User Agent = Feedfetcher-Google

Forum Moderators: open

Message Too Old, No Replies

User Agent = Feedfetcher-Google

smallcompany

11:31 pm on Nov 24, 2008 (gmt 0)

User Agent = Feedfetcher-Google; (+http://www.google.com/feedfetcher.html)

IP is 72.14.199.x

Just recently I moved one of my sites from shared hosting to VPS with dedicated IP.

I believe that this IP belongs to Google, does it?

Anyhow, I'm getting bunch of 404s as this UA is visiting every day asking for stuff like

gallery2/main.php?g2_view=rss.SimpleRender&g2_itemId=16

How do I fix this? Is there a way to "tell" Google to stop asking fro this RSS feed or whatever this is?

Is there a harm if I ban it? Robots.txt or .htaccess?

Thanks

Samizdata

11:05 am on Nov 25, 2008 (gmt 0)

It is a legitimate Google robot for fetching RSS feeds.

The requests are for a file that is part of Gallery, a popular PHP image gallery package.

If you don't have Gallery installed (possibly the previous IP user did) you can try:

RewriteCond %{HTTP_HOST} .
RewriteRule ^gallery - [G]

This should return a 410 Removed Permanently response. Unfortunately Google tends to treat it the same as a 404 and will probably continue to request it for several months before giving up.

If you have no RSS feeds you want indexed you can safely block the bot:

RewriteCond %{HTTP_USER_AGENT} Feedfetcher
RewriteRule .* - [F]

...

Samizdata

11:27 am on Nov 25, 2008 (gmt 0)

For the avoidance of doubt, I assumed that the "User Agent = " was not part of the actual user-agent string - if it was then I would definitely block it.

[webmasterworld.com...]

...

smallcompany

6:44 pm on Nov 25, 2008 (gmt 0)

Thanks.

No "User Agent" was not part of UA string itself.

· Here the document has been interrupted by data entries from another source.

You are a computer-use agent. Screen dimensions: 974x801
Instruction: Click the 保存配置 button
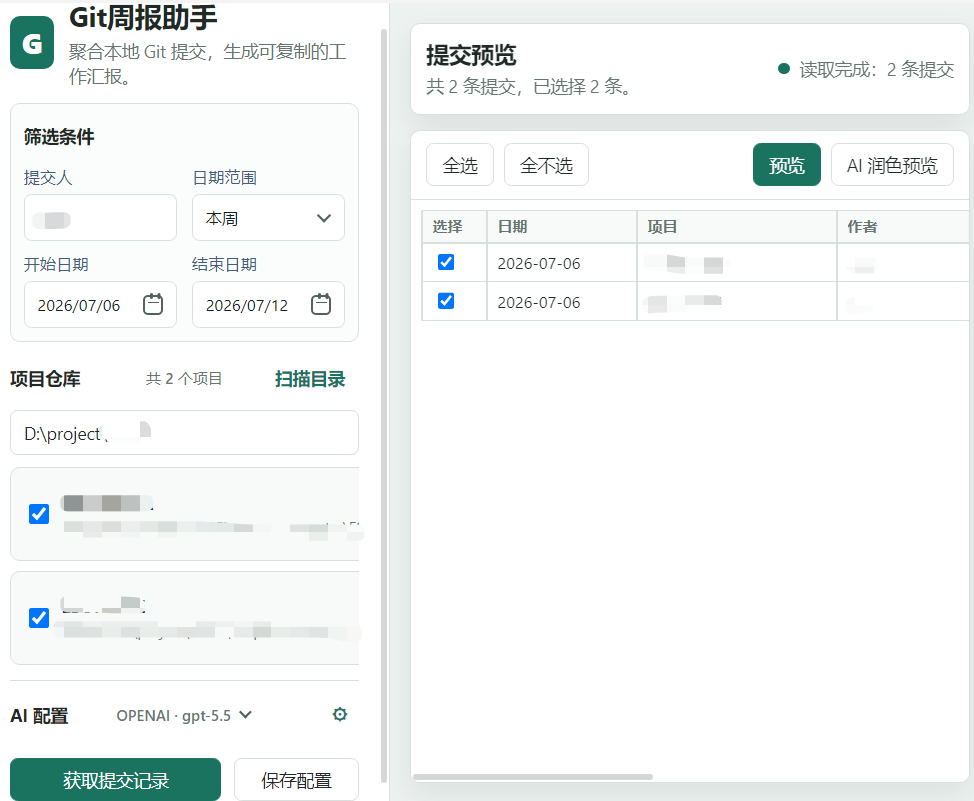[x=296, y=780]
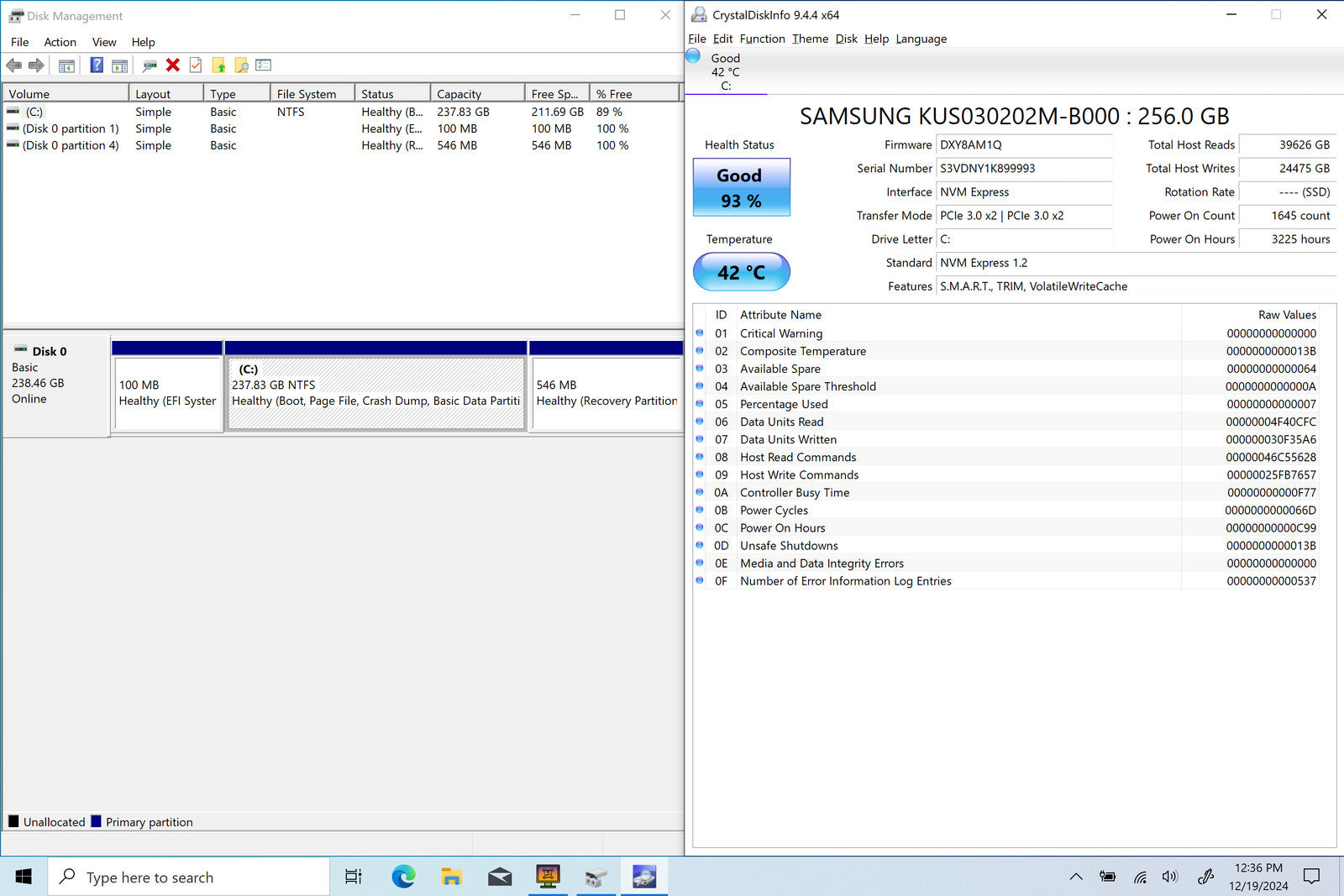This screenshot has width=1344, height=896.
Task: Click the disk rescan icon in toolbar
Action: point(150,65)
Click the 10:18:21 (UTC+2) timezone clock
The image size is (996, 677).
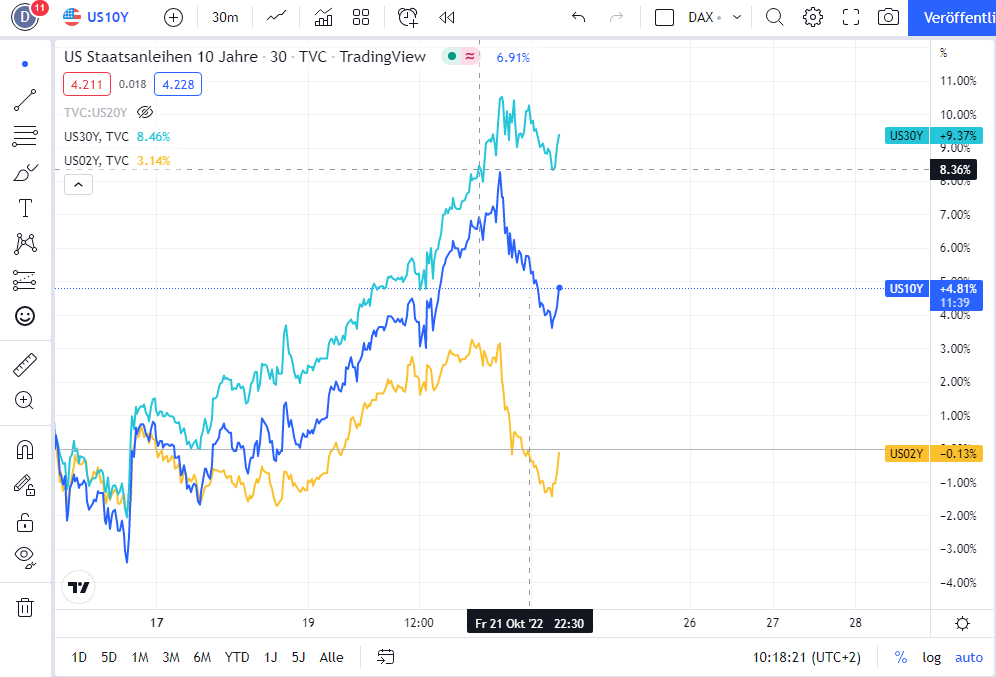[806, 657]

I don;t use this so I blocked it via .htaccess. I get too many 404s every day. I guess it may be past submission or a wrong one as it is requesting via IP address, not my site's name.

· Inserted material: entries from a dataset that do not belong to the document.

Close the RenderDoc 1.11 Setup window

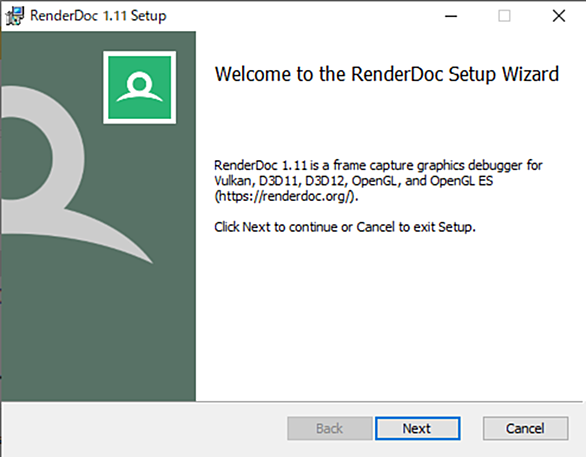559,16
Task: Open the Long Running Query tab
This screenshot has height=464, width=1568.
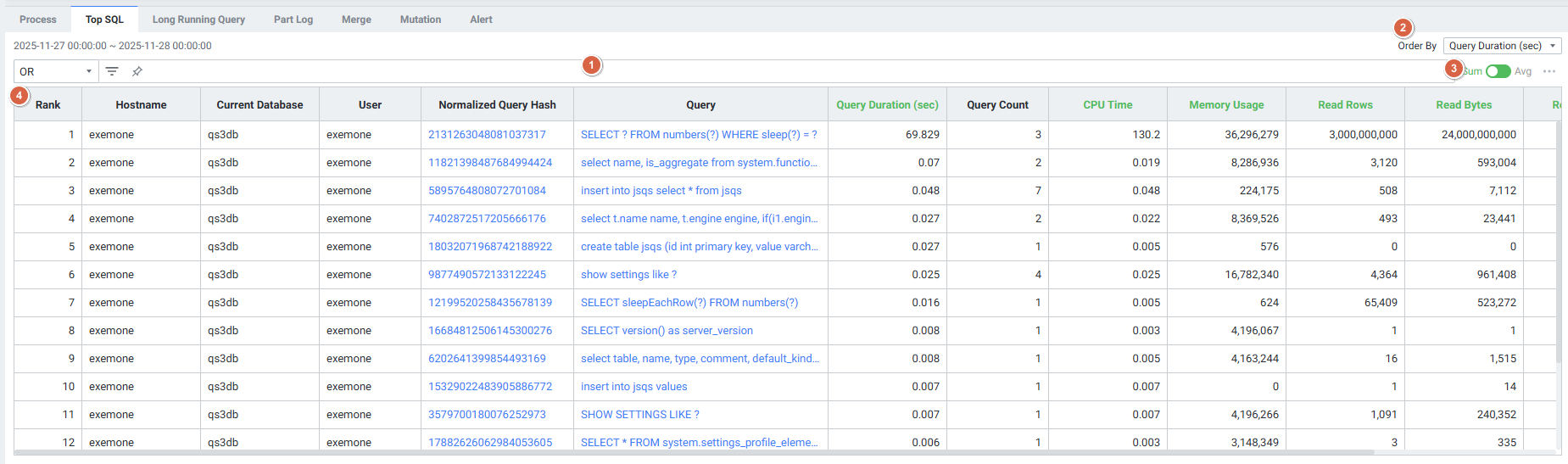Action: click(x=198, y=20)
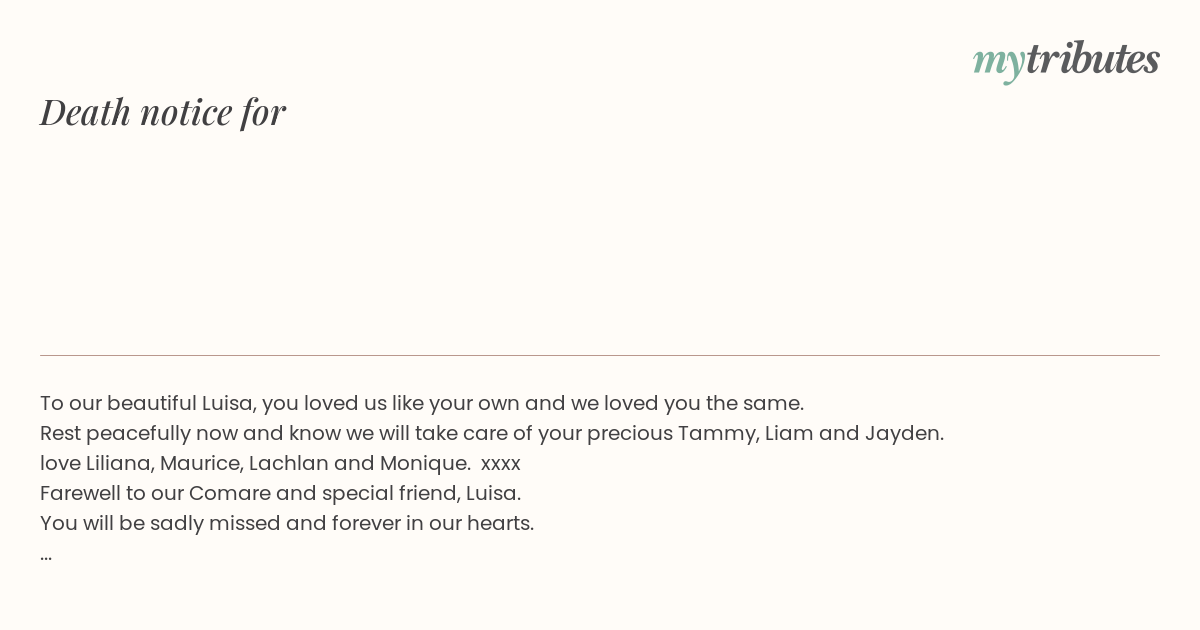Screen dimensions: 1200x630
Task: Click the line starting "love Liliana, Maurice"
Action: point(280,463)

Can this be abused? I mean, is it possible that someone would try harming your site that way, by submitting your IP to, in this case, Feedfetcher?

Samizdata

7:14 pm on Nov 25, 2008 (gmt 0)

Can this be abused?

I wouldn't want to give a definitive answer, but the only tools I have seen using the 72.14.199.nn IP range are Feedfetcher and Googlebot-Mobile (both of which are also known to use 209.85.238.nn). I don't block them myself, and doubt that Feedfetcher itself could be the source of mischief.

But then I am constantly surprised by what is possible.

...

GaryK

7:24 pm on Nov 25, 2008 (gmt 0)

Wouldn't the only way to submit the feed to Google be via Webmaster Tools? If so then before Google will crawl a submitted site is after it finds the validation code you have to put in a meta tag or a file on the site you want crawled. Regardless, I'm not sure how having Feedfetcher look for a non-existent file could harm your site.

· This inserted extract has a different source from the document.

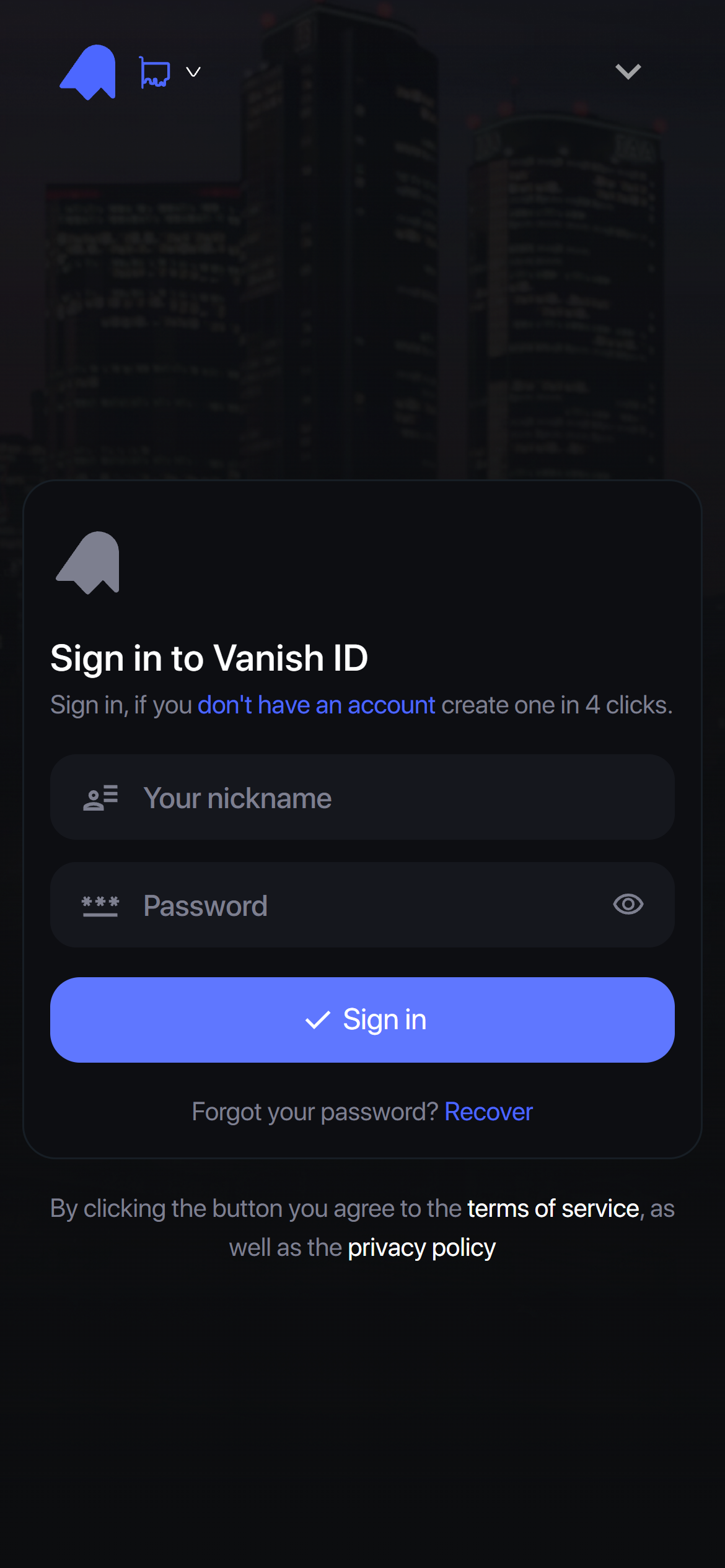Click the nickname person-card icon

100,798
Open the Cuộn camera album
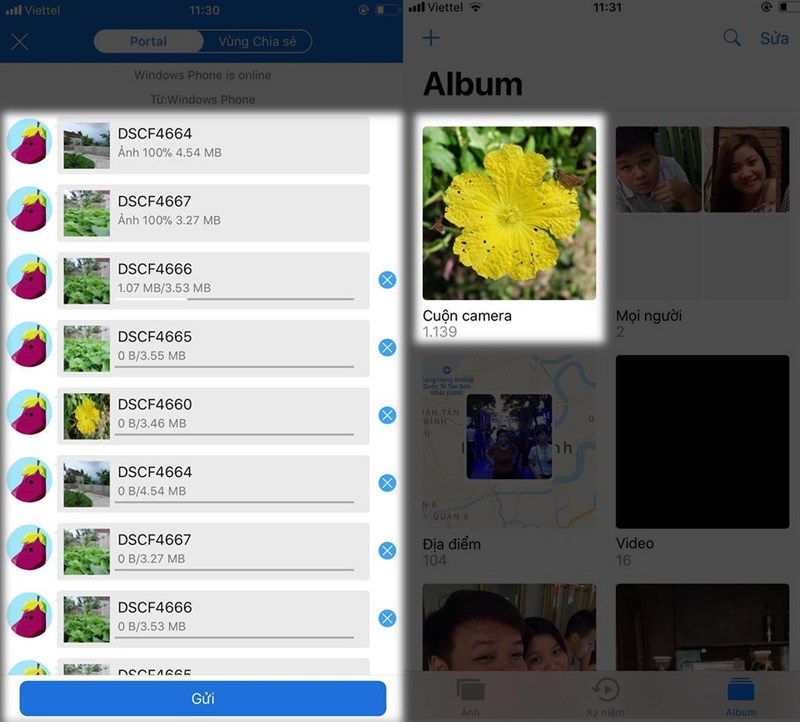Viewport: 800px width, 722px height. 509,213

That seems to suggest you, or someone with your login credentials, has to submit the site. So it's probably what Samizdata suggested: The feed from whomever had the IP before you did is attracting Feedfetcher and it will eventually give up and go away with no harm done.

Demaestro

7:29 pm on Nov 25, 2008 (gmt 0)

Wouldn't the only way to submit the feed to Google be via Webmaster Tools?

No, The personal page iGoogle (google.com/ig) allows you to add RSS feeds into your personal home page and Feedfetcher is what Google sends as the UA when that page requests feeds from a site.

It might just be one person who added something from that site to their iGoogle page.

GaryK

7:36 pm on Nov 25, 2008 (gmt 0)

I stand corrected. Thanks for enlightening me. I've never used iGoogle other than for a brief test. :)

Even with this new knowledge I can't see how the lack of a feed file could harm a site unless the file is supposed to be there. In this case it's not.

Demaestro

7:52 pm on Nov 25, 2008 (gmt 0)

I agree that the chance for harm here is nill.

Especially if it is iGoogle because I am not even sure Google does anything other then fetch the feed, I don't think it indexes anything at that time including the response headers.

dstiles

11:41 pm on Nov 25, 2008 (gmt 0)

I know from experience that feedfetcher visits sites that don't have RSS feeds.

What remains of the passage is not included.